[LEAPSECS] LEAPSECS Digest, Vol 45, Issue 1

Zefram zefram at fysh.org
Fri Sep 3 08:02:59 EDT 2010


Tony Finch wrote:

>On 3 Sep 2010, at 01:41, msokolov at ivan.Harhan.ORG (Michael Sokolov) wrote:

>> I very soon will, as soon as I get my rubber time generator working.

>

>Oh, do tell, where will you get your GMT reference from?


If I were doing it, I would take the DUT1 projections from IERS Bulletin
A <ftp://maia.usno.navy.mil/ser7/ser7.dat>, interpolate between them,
and add the resulting DUT1 onto a UTC clock that is synchronised by NTP.
At the millisecond level this should provide a satisfactorily smooth
approximation of UT1. Of course, it will not reflect any diurnal
influences on DUT1, nor any unpredictable rapid changes such as those
resulting from earthquakes. There would also necessarily be some
discontinuity when switching from one set of projections to the next
later-produced set of projections; optionally one could paper over that
by slewing gradually between sets of projections, though this would
degrade the accuracy of the simulated UT1 frequency.

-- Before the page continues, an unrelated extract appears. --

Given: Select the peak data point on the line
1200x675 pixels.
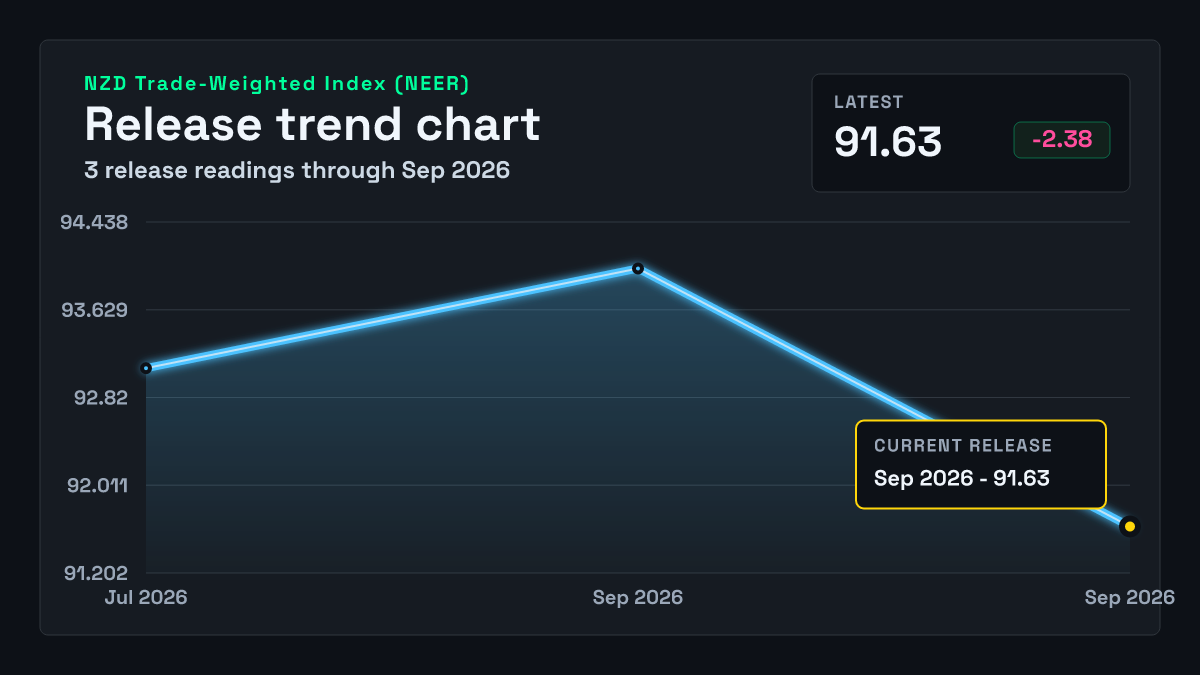Looking at the screenshot, I should click(638, 268).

I note that in this endeavour leap seconds in UTC are a slight
inconvenience, because they result in discontinuities in DUT1. The clock
logic would have to treat these discontinuities specially. It would be
slightly easier if Bulletin A supplied UT1-TAI instead of UT1-UTC, and the
underlying NTP-synchronised clock supplied TAI instead of UTC. Actually,
probably the easiest way to handle the leap second discontinuities
is to transform Bulletin A and the NTP clock into this TAI-based form.
So it's not really much more inconvenience than the difficulty of getting
a clock to tick UTC through a leap second in the first place.